2. Right person, wrong time situation
Hot-and-cold women sometimes act the way that they do when they’re completely into you but are afraid that the timing of your relationship isn’t right. She has feelings for you, don’t get us wrong! In fact, her feelings may be so overwhelming that she has to pull herself away from you at times and that’s why she acts cold with you. The answer to, “My crush is hot and cold to me and I don’t understand why”, may just be this. They flirt with you, make all sorts of advances and then pull back when they feel like they’ve gone too far. They do this because they like you but are afraid of dipping in both feet, and that could have many, many reasons.
3. She enjoys your company, but doesn’t want to get too serious with you
A lot of times when a girl suddenly acts cold, it’s because she’s afraid she might be leading you on. Perhaps you two have been on a few dates, and in your head, it’s going really well. She laughs at your jokes, pays on the date and even invites you in for a nightcap after. Sounds like she’s definitely into you, right? But a few days later, you notice she’s not picking up your calls, is always rescheduling dates and gives you the classic “I’m just so swamped with work” excuse. Clearly, this woman thinks you’re fun and has a good time with you but it ends there. She does not want to pursue anything further and is convinced that you probably do. So to let you down easy, she acts cold with you.

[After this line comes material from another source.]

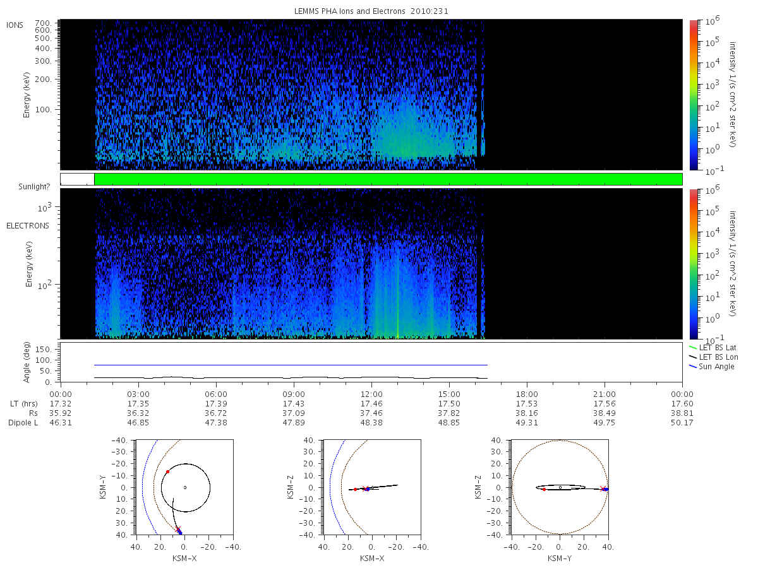Click the ions intensity color bar
Screen dimensions: 758x568
click(x=693, y=94)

4. She has a fear of commitment
Why is she hot and cold to you when you do everything to make her happy? Probably because she likes you a lot but the idea of committing to you scares her. A commitment-phobe’s second nature is to be hot and cold in relationships. Maybe her past relationships have left her scarred or she’s just not ready for a real relationship for other reasons. What to do when she acts cold because she doesn’t think she should be with you? Walk away. If you’ve spotted in her the signs of a commitment-phobe, it is best that you flee from the situation before you get too hurt. Don’t try to change her mind or turn her. If she’s truly ready to be with you, she knows where to find you.

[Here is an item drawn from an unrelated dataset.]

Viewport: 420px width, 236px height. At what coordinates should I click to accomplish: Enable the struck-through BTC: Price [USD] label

5. Women sometimes act this way to punish men
So you’ve had a hot-and-cold relationship for a while now but can’t figure out what’s wrong. She’s stopped responding to your texts, rarely ever picks up calls and hasn’t shown up at your place for ramen in over two weeks. No, don’t jump the gun and think it’s because she’s found someone else or is cheating on you. If she’s still keeping in touch with you but pulls away to prove a point, she is doing so to punish you. When hot-and-cold women act the way that they do and try to make it extremely obvious, they’re doing it with an agenda in mind. It could be anything. Maybe you’ve been mentioning the new female coworker at your office too much or because you forgot to show up to dinner with your girlfriend and her mother. Whatever it may be, she’s waiting for an apology. Now as a man, the next question you’re probably scratching your head all over is, “What to do when she acts cold?” The thing is, it all comes down to the reason. If she’s doing it to punish you, you should definitely talk to her more and figure out what’s upsetting her. If she’s ignoring you because she’s unsure of her feelings for you, maybe you should back away and give her some space to think. We hope you now have a better idea of what exactly is going on in your relationship.